At this time there are only a few “Qualifying High Deductible Insurance” plans and only a handful of states have these plans available under an “open enrollment” arrangement for individuals with a significant medical history.
Contradicting verbal communications
Applicants sometimes found that one employee of a health insurance company affirmed that the health insurance would be a “Qualifying High Deductible Insurance” while another employee of the same health insurance company denied that their health insurance plans would meet the requirements. A lack of clear written communications about “Qualifying High Deductible Insurance” is a problem throughout the insurance industry at this early stage of Health Savings Accounts. The solution is obvious; get it in writing from the insurance company.
The rules for trustees handling Health Savings Account are straightforward and exactly the same as for Medical Savings Accounts and very similar to those for Individual Retirement Accounts. Yet because Health Savings Accounts are brand new, applicants have raised a number of questions.

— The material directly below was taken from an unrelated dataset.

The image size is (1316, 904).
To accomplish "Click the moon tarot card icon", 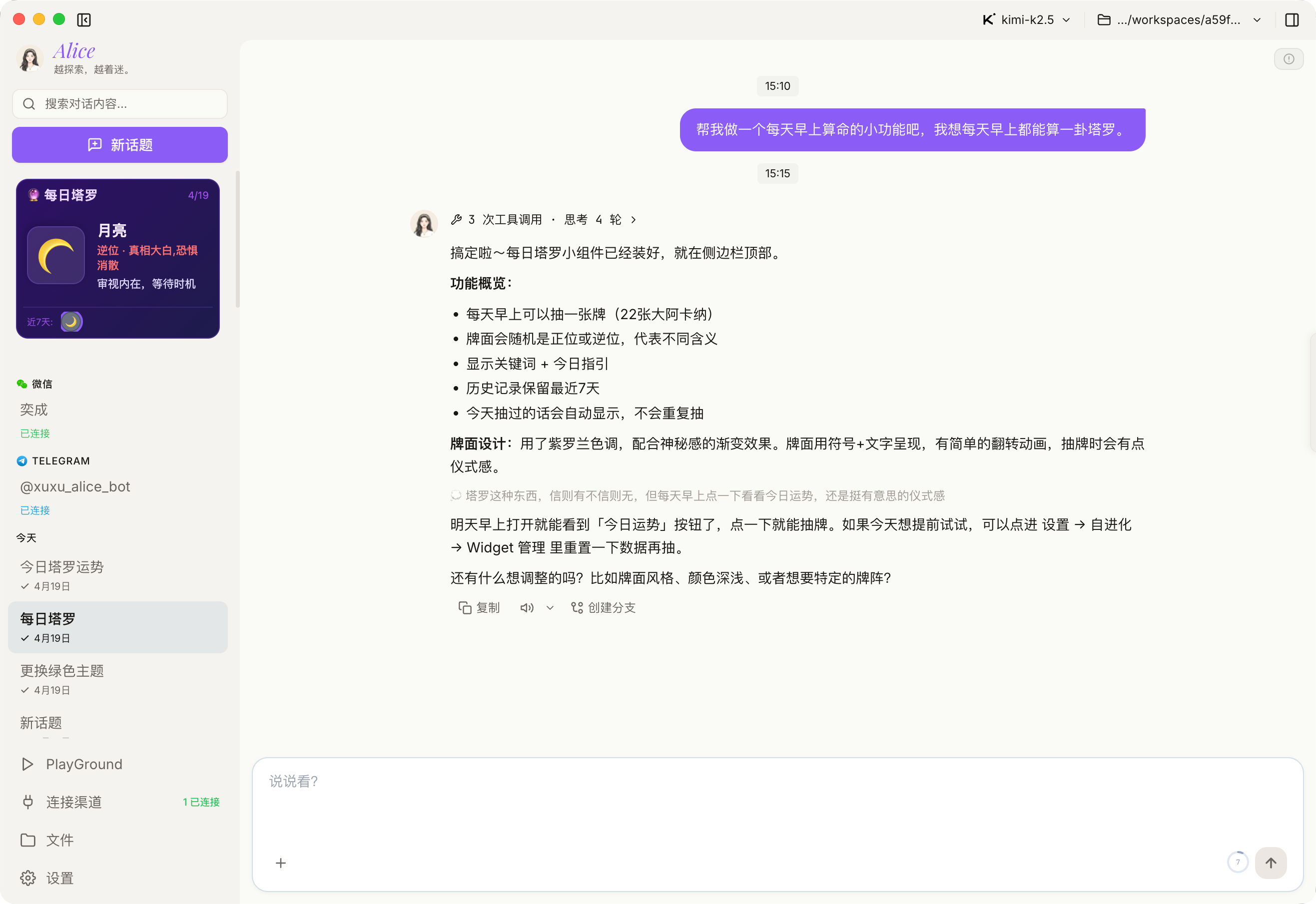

Some individuals have proposed serving as their own trustee. This clearly will not work. The law was designed to require a financially qualified disinterested third party handle the accounts. Health Savings Accounts may be self-directed but not self-administered.
Choice of trustee
Other applicants want to use their current bank or investment company as trustee but a large majority of financial firms do not offer administrative services for Health Savings Accounts. There are three reasons for the apparent lack of interest among financial companies: 1) the Health Savings Account market is too small at this time to be profitable for most firms, 2) there is a belief that most Health Savings Accounts will have small account balances, 3) the banks that specialize in Health Savings Accounts offer the service so inexpensively (some are free) that other firms find it difficult to compete. For the next few years at least, most Health Savings Accounts are likely to be held by a small handful of banks that specialize in providing this service.
No verification of eligibility required
The IRS does not require trustees to verify an applicant’s eligibility for a Health Savings Account before opening an account. This is good news for the trustee but bad for taxpayers. Anyone can open an account, pay the administrative fees and then be informed later by the IRS that they are not eligible for the deduction. The result is a notice from the IRS that additional taxes and interest are due on the Health Savings Account deposits. The applicant has no recourse against the account trustee.
In summary, applicants who stick to mainstream providers of Health Savings Accounts will have no problems. Both the health insurance company and the trustee should deliver clear written verification that the plan is compliant with current law. Those who try to interpret the new law in favor of their own situation are likely to be caught in an IRS compliance “matching” audit. Current Health Savings Account law may be discriminatory and, in fact, not what the original lawmakers intended, but nevertheless is the framework under which the new Health Savings Accounts will operate in 2004.